Theorem III: Cache line access performance changes based on cache line location - NOT ESTABLISHED

This one is based on Mr. Dreppers article:

3.5.2 Critical Word Load

Memory is transferred from the main memory into the caches in blocks which are smaller than the cache line size. Today 64 bits are transferred at once and the cache line size is 64 or 128 bytes. This means 8 or 16 transfers per cache line are needed.
The DRAM chips can transfer those 64-bit blocks in burst mode. This can fill the cache line without any further commands from the memory controller and the possibly associated delays. If the processor prefetches cache lines this is probably the best way to operate.
If a program's cache access of the data or instruction caches misses (that means, it is a compulsory cache miss, because the data is used for the first time, or a capacity cache miss, because the limited cache size requires eviction of the cache line) the situation is different. The word inside the cache line which is required for the program to continue might not be the first word in the cache line. Even in burst mode and with double data rate transfer the individual 64-bit blocks arrive at noticeably different times. Each block arrives 4 CPU cycles or more later than the previous one. If the word the program needs to continue is the eighth of the cache line, the program has to wait an additional 30 cycles or more after the first word arrives

To test Theorem III I set the offset values to the different type aligned locations on a cache line for a long: 0,8,16,24,32,40,48,56. My expectation here was to see slightly better performance for the 0 location as explained in Mr. Drepper's paper, with degrading performance as you get further from the begining of the cache line, at least for the large buffer sizes where data is always fetched from main memory. Here's the result:

The results surprised me. As long as the buffer fit in my L1 cache, writing/reading from the first 4 bytes was significantly more expensive than elsewhere on the line, as discussed in Theorem I, but the other locations did not have measurable differences in cost. I pinged Martin Thompson which pointed me at the Critical Word First feature/optimization explained here:

Critical word first takes advantage of the fact that the processor probably only wants a single word by signaling that it wants the missed word to appear first in the block. We receive the first word in the block (the one we actually need) and pass it on immediately to the CPU which continues execution. Again, the block continues to fill up in the "background".

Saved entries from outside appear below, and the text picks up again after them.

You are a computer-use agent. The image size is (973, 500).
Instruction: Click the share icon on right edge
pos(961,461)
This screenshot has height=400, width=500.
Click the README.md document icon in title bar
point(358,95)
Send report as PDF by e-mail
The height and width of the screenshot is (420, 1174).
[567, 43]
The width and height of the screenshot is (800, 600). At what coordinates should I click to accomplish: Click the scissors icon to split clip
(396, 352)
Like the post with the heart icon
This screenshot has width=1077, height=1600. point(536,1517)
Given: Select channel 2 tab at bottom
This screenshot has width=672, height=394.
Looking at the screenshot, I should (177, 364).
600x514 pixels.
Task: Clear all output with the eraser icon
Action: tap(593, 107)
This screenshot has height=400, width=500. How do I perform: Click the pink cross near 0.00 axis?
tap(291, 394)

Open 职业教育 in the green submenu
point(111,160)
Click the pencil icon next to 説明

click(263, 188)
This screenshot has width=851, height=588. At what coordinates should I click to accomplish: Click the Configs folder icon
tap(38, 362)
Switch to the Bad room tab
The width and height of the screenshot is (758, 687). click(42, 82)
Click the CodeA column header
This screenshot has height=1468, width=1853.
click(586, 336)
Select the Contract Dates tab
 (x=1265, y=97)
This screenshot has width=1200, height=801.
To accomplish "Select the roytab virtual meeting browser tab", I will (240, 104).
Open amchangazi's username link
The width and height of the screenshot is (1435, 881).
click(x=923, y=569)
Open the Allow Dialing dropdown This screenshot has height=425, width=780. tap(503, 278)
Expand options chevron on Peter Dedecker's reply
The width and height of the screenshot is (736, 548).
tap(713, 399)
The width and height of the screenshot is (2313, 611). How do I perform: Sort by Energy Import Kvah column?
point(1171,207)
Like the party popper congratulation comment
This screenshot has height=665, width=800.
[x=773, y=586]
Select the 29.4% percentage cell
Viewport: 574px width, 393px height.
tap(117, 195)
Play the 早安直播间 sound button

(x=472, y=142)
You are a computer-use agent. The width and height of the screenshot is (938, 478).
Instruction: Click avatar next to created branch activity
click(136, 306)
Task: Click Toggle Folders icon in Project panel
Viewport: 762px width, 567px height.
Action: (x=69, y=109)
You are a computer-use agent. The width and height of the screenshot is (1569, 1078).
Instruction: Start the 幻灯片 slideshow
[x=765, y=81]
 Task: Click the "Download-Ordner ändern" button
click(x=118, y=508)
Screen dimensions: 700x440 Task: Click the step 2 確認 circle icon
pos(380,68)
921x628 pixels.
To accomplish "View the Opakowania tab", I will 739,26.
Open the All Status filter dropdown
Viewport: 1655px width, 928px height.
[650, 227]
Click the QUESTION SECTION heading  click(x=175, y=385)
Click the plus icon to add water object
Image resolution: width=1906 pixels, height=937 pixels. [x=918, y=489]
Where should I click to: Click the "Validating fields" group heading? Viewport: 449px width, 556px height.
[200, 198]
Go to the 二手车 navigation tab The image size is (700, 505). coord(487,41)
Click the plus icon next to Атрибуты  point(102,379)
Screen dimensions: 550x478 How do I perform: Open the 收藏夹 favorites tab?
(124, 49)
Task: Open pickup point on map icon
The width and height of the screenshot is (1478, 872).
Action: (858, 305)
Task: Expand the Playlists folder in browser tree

I was unable to determine when exactly Intel introduced the feature to their CPU's, and I'm not sure which processors fail to supply it.

Conclusions/Takeaways

Of the 3 concerns stated, only cache line straddling proved to be a significant performance consideration. Cache line straddling impact is diminishing in later Intel processors, but is unlikely to disappear altogether. As such it should feature in the design of any direct memory access implementation and may be of interest to serializing/de-serializing code.
The other significant factor is memory buffer size, which is obvious when one considers the cache hierarchy. This should prompt us to make an effort towards more compact memory structures. In light of the negligible cost of type mis-alignment we may want to skip type alignment driven padding of structures when implementing off-heap memory stores.
Finally, this made me realize just how fast moving is the pace of development in hardware which invalidates past conventional wisdom/assumptions. So yet another piece of evidence validating the call to 'Measure, Measure, Measure' all things performance.

Running the benchmarks yourself

Code is on GitHub
Run 'ant run-unaligned-experiments'
Wait... it takes a while to finish
Send me the output?

To get the most deterministic results you should run the experiments pinned to a core which runs nothing else, that would reduce noise from other processes 'polluting' the cache.

Many thanks to Martin, Aleksey Shipilev and Darach Ennis for proof reading and providing feedback on initial drafts, any errors found are completely their fault :-).

[UPADTE 22/06/2015: Experiments were repeated in JMH form, arriving at similar conclusions with great insight and cross platform testing by Aleksey Shipilev.]